## Problem
Edit the stored items below so that "computer-use agent" becomes "desktop assistant" in every record, with everything else unchanged.

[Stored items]
※

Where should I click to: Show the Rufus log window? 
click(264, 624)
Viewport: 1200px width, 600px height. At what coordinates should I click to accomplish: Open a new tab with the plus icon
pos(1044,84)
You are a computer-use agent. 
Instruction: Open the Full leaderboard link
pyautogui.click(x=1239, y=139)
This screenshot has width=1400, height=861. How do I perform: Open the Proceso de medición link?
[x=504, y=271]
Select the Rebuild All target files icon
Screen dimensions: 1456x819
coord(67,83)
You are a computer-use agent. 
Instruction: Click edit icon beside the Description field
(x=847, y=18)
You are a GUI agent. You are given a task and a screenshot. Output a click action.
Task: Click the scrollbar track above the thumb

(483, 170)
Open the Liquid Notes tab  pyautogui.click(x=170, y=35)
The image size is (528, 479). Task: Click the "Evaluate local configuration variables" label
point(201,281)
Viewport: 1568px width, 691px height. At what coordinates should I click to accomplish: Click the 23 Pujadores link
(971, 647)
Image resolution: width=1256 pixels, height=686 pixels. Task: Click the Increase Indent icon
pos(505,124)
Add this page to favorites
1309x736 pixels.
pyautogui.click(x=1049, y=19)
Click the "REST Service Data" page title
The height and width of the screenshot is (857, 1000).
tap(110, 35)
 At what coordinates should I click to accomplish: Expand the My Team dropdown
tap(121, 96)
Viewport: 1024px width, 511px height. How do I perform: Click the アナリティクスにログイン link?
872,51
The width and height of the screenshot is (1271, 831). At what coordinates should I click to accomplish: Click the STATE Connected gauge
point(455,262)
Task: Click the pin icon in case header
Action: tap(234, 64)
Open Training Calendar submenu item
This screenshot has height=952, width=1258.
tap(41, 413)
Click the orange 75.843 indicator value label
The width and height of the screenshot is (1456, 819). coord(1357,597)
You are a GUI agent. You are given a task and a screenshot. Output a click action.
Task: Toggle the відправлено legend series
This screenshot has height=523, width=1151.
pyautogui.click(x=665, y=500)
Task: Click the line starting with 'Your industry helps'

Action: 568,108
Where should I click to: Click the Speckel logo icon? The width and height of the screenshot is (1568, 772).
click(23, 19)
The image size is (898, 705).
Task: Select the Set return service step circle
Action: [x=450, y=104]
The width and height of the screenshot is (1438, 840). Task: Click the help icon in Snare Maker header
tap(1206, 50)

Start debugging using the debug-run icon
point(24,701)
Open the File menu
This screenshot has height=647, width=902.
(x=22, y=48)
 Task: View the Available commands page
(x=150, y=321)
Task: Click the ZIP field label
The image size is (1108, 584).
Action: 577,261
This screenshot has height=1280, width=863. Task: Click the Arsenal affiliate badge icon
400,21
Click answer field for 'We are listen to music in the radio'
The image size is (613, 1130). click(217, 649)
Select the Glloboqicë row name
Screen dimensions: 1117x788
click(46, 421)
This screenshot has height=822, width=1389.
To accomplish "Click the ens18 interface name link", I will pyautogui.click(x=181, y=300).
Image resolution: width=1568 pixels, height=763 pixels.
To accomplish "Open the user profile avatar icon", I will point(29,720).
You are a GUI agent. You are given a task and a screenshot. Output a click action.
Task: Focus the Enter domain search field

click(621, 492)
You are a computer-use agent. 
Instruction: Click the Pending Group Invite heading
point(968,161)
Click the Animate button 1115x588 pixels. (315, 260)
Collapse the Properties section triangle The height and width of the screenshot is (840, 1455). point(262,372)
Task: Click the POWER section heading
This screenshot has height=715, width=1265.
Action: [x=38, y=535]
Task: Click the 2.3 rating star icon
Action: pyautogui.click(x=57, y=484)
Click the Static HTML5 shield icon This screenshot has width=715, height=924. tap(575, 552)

※

## Problem solution
Where should I click to: Show the Rufus log window? 
click(264, 624)
Viewport: 1200px width, 600px height. At what coordinates should I click to accomplish: Open a new tab with the plus icon
pos(1044,84)
You are a desktop assistant. 
Instruction: Open the Full leaderboard link
pyautogui.click(x=1239, y=139)
This screenshot has width=1400, height=861. How do I perform: Open the Proceso de medición link?
[x=504, y=271]
Select the Rebuild All target files icon
Screen dimensions: 1456x819
coord(67,83)
You are a desktop assistant. 
Instruction: Click edit icon beside the Description field
(x=847, y=18)
You are a GUI agent. You are given a task and a screenshot. Output a click action.
Task: Click the scrollbar track above the thumb

(483, 170)
Open the Liquid Notes tab  pyautogui.click(x=170, y=35)
The image size is (528, 479). Task: Click the "Evaluate local configuration variables" label
point(201,281)
Viewport: 1568px width, 691px height. At what coordinates should I click to accomplish: Click the 23 Pujadores link
(971, 647)
Image resolution: width=1256 pixels, height=686 pixels. Task: Click the Increase Indent icon
pos(505,124)
Add this page to favorites
1309x736 pixels.
pyautogui.click(x=1049, y=19)
Click the "REST Service Data" page title
The height and width of the screenshot is (857, 1000).
tap(110, 35)
 At what coordinates should I click to accomplish: Expand the My Team dropdown
tap(121, 96)
Viewport: 1024px width, 511px height. How do I perform: Click the アナリティクスにログイン link?
872,51
The width and height of the screenshot is (1271, 831). At what coordinates should I click to accomplish: Click the STATE Connected gauge
point(455,262)
Task: Click the pin icon in case header
Action: tap(234, 64)
Open Training Calendar submenu item
This screenshot has height=952, width=1258.
tap(41, 413)
Click the orange 75.843 indicator value label
The width and height of the screenshot is (1456, 819). coord(1357,597)
You are a GUI agent. You are given a task and a screenshot. Output a click action.
Task: Toggle the відправлено legend series
This screenshot has height=523, width=1151.
pyautogui.click(x=665, y=500)
Task: Click the line starting with 'Your industry helps'

Action: 568,108
Where should I click to: Click the Speckel logo icon? The width and height of the screenshot is (1568, 772).
click(23, 19)
The image size is (898, 705).
Task: Select the Set return service step circle
Action: [x=450, y=104]
The width and height of the screenshot is (1438, 840). Task: Click the help icon in Snare Maker header
tap(1206, 50)

Start debugging using the debug-run icon
point(24,701)
Open the File menu
This screenshot has height=647, width=902.
(x=22, y=48)
 Task: View the Available commands page
(x=150, y=321)
Task: Click the ZIP field label
The image size is (1108, 584).
Action: 577,261
This screenshot has height=1280, width=863. Task: Click the Arsenal affiliate badge icon
400,21
Click answer field for 'We are listen to music in the radio'
The image size is (613, 1130). click(217, 649)
Select the Glloboqicë row name
Screen dimensions: 1117x788
click(46, 421)
This screenshot has height=822, width=1389.
To accomplish "Click the ens18 interface name link", I will pyautogui.click(x=181, y=300).
Image resolution: width=1568 pixels, height=763 pixels.
To accomplish "Open the user profile avatar icon", I will point(29,720).
You are a GUI agent. You are given a task and a screenshot. Output a click action.
Task: Focus the Enter domain search field

click(621, 492)
You are a desktop assistant. 
Instruction: Click the Pending Group Invite heading
point(968,161)
Click the Animate button 1115x588 pixels. (315, 260)
Collapse the Properties section triangle The height and width of the screenshot is (840, 1455). point(262,372)
Task: Click the POWER section heading
This screenshot has height=715, width=1265.
Action: [x=38, y=535]
Task: Click the 2.3 rating star icon
Action: pyautogui.click(x=57, y=484)
Click the Static HTML5 shield icon This screenshot has width=715, height=924. tap(575, 552)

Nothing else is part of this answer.